What the task requires: Every line of the material must be set down again without alteration.

Task data:
==========

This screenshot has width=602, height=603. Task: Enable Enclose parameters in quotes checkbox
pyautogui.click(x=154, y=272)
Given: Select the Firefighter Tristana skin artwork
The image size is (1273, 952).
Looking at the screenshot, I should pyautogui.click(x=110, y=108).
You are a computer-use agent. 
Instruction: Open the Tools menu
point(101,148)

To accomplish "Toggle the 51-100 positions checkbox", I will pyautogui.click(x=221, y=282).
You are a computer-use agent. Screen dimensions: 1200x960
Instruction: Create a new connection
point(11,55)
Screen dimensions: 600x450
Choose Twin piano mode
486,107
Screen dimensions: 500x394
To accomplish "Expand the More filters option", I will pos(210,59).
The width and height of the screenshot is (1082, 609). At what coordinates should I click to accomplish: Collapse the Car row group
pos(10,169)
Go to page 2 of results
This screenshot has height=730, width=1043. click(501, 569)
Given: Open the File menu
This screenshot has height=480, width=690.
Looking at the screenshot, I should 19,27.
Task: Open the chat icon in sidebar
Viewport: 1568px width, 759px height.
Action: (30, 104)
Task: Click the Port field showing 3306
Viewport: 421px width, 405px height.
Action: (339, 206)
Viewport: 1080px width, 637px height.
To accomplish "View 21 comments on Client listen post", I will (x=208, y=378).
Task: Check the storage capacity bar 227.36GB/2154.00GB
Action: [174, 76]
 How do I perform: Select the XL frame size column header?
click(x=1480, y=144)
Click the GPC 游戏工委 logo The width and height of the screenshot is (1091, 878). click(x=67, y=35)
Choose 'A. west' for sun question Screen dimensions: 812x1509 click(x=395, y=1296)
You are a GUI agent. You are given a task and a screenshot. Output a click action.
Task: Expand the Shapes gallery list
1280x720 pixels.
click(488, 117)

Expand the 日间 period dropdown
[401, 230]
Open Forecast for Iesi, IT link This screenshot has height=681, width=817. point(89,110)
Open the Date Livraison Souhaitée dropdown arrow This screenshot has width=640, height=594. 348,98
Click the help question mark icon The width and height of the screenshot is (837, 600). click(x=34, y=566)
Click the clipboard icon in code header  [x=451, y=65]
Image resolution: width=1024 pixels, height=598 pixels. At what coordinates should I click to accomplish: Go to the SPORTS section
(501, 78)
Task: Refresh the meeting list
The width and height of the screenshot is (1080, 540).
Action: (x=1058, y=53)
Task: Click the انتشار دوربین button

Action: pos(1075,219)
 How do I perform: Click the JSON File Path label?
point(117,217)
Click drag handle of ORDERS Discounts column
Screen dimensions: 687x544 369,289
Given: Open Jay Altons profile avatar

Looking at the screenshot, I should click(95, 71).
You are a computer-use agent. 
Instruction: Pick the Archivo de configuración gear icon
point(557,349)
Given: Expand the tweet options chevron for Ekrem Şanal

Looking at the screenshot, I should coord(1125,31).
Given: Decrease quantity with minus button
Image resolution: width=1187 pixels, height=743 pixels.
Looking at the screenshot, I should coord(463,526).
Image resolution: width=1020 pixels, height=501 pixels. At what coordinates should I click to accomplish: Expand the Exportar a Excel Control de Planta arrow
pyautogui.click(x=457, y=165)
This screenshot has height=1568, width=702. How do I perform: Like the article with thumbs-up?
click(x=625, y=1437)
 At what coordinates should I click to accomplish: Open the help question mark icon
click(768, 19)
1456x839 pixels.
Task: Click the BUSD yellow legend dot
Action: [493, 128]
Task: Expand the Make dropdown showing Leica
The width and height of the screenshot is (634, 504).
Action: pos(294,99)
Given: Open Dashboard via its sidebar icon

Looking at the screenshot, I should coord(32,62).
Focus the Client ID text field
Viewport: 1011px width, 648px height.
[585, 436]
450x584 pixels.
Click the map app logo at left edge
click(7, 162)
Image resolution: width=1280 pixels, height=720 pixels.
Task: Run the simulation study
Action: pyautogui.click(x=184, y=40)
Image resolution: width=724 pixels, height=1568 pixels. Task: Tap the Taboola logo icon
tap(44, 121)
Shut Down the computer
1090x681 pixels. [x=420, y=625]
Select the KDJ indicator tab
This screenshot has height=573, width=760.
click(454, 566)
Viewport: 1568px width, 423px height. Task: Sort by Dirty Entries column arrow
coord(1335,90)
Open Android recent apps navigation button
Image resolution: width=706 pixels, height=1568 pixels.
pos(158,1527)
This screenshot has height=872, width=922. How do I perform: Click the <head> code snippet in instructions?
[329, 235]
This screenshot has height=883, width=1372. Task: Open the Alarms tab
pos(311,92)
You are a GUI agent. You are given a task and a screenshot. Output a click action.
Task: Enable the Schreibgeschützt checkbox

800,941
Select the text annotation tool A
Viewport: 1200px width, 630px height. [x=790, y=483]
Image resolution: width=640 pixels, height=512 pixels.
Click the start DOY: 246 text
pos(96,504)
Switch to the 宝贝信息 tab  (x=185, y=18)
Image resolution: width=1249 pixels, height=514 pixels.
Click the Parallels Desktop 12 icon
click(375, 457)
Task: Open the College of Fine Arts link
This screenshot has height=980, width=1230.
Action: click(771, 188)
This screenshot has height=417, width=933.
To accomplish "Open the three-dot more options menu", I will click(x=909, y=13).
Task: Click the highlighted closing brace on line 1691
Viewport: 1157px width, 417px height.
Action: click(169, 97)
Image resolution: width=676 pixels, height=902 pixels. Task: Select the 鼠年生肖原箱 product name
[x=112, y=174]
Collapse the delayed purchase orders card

==========

Problem solution:
This screenshot has width=602, height=603. Task: Enable Enclose parameters in quotes checkbox
pyautogui.click(x=154, y=272)
Given: Select the Firefighter Tristana skin artwork
The image size is (1273, 952).
Looking at the screenshot, I should pyautogui.click(x=110, y=108).
You are a computer-use agent. 
Instruction: Open the Tools menu
point(101,148)

To accomplish "Toggle the 51-100 positions checkbox", I will pyautogui.click(x=221, y=282).
You are a computer-use agent. Screen dimensions: 1200x960
Instruction: Create a new connection
point(11,55)
Screen dimensions: 600x450
Choose Twin piano mode
486,107
Screen dimensions: 500x394
To accomplish "Expand the More filters option", I will pos(210,59).
The width and height of the screenshot is (1082, 609). At what coordinates should I click to accomplish: Collapse the Car row group
pos(10,169)
Go to page 2 of results
This screenshot has height=730, width=1043. click(501, 569)
Given: Open the File menu
This screenshot has height=480, width=690.
Looking at the screenshot, I should 19,27.
Task: Open the chat icon in sidebar
Viewport: 1568px width, 759px height.
Action: (30, 104)
Task: Click the Port field showing 3306
Viewport: 421px width, 405px height.
Action: (339, 206)
Viewport: 1080px width, 637px height.
To accomplish "View 21 comments on Client listen post", I will (x=208, y=378).
Task: Check the storage capacity bar 227.36GB/2154.00GB
Action: [174, 76]
 How do I perform: Select the XL frame size column header?
click(x=1480, y=144)
Click the GPC 游戏工委 logo The width and height of the screenshot is (1091, 878). click(x=67, y=35)
Choose 'A. west' for sun question Screen dimensions: 812x1509 click(x=395, y=1296)
You are a GUI agent. You are given a task and a screenshot. Output a click action.
Task: Expand the Shapes gallery list
1280x720 pixels.
click(488, 117)

Expand the 日间 period dropdown
[401, 230]
Open Forecast for Iesi, IT link This screenshot has height=681, width=817. point(89,110)
Open the Date Livraison Souhaitée dropdown arrow This screenshot has width=640, height=594. 348,98
Click the help question mark icon The width and height of the screenshot is (837, 600). click(x=34, y=566)
Click the clipboard icon in code header  [x=451, y=65]
Image resolution: width=1024 pixels, height=598 pixels. At what coordinates should I click to accomplish: Go to the SPORTS section
(501, 78)
Task: Refresh the meeting list
The width and height of the screenshot is (1080, 540).
Action: (x=1058, y=53)
Task: Click the انتشار دوربین button

Action: pos(1075,219)
 How do I perform: Click the JSON File Path label?
point(117,217)
Click drag handle of ORDERS Discounts column
Screen dimensions: 687x544 369,289
Given: Open Jay Altons profile avatar

Looking at the screenshot, I should click(95, 71).
You are a computer-use agent. 
Instruction: Pick the Archivo de configuración gear icon
point(557,349)
Given: Expand the tweet options chevron for Ekrem Şanal

Looking at the screenshot, I should coord(1125,31).
Given: Decrease quantity with minus button
Image resolution: width=1187 pixels, height=743 pixels.
Looking at the screenshot, I should coord(463,526).
Image resolution: width=1020 pixels, height=501 pixels. At what coordinates should I click to accomplish: Expand the Exportar a Excel Control de Planta arrow
pyautogui.click(x=457, y=165)
This screenshot has height=1568, width=702. How do I perform: Like the article with thumbs-up?
click(x=625, y=1437)
 At what coordinates should I click to accomplish: Open the help question mark icon
click(768, 19)
1456x839 pixels.
Task: Click the BUSD yellow legend dot
Action: [493, 128]
Task: Expand the Make dropdown showing Leica
The width and height of the screenshot is (634, 504).
Action: pos(294,99)
Given: Open Dashboard via its sidebar icon

Looking at the screenshot, I should coord(32,62).
Focus the Client ID text field
Viewport: 1011px width, 648px height.
[585, 436]
450x584 pixels.
Click the map app logo at left edge
click(7, 162)
Image resolution: width=1280 pixels, height=720 pixels.
Task: Run the simulation study
Action: pyautogui.click(x=184, y=40)
Image resolution: width=724 pixels, height=1568 pixels. Task: Tap the Taboola logo icon
tap(44, 121)
Shut Down the computer
1090x681 pixels. [x=420, y=625]
Select the KDJ indicator tab
This screenshot has height=573, width=760.
click(454, 566)
Viewport: 1568px width, 423px height. Task: Sort by Dirty Entries column arrow
coord(1335,90)
Open Android recent apps navigation button
Image resolution: width=706 pixels, height=1568 pixels.
pos(158,1527)
This screenshot has height=872, width=922. How do I perform: Click the <head> code snippet in instructions?
[329, 235]
This screenshot has height=883, width=1372. Task: Open the Alarms tab
pos(311,92)
You are a GUI agent. You are given a task and a screenshot. Output a click action.
Task: Enable the Schreibgeschützt checkbox

800,941
Select the text annotation tool A
Viewport: 1200px width, 630px height. [x=790, y=483]
Image resolution: width=640 pixels, height=512 pixels.
Click the start DOY: 246 text
pos(96,504)
Switch to the 宝贝信息 tab  (x=185, y=18)
Image resolution: width=1249 pixels, height=514 pixels.
Click the Parallels Desktop 12 icon
click(375, 457)
Task: Open the College of Fine Arts link
This screenshot has height=980, width=1230.
Action: click(771, 188)
This screenshot has height=417, width=933.
To accomplish "Open the three-dot more options menu", I will click(x=909, y=13).
Task: Click the highlighted closing brace on line 1691
Viewport: 1157px width, 417px height.
Action: click(169, 97)
Image resolution: width=676 pixels, height=902 pixels. Task: Select the 鼠年生肖原箱 product name
[x=112, y=174]
Collapse the delayed purchase orders card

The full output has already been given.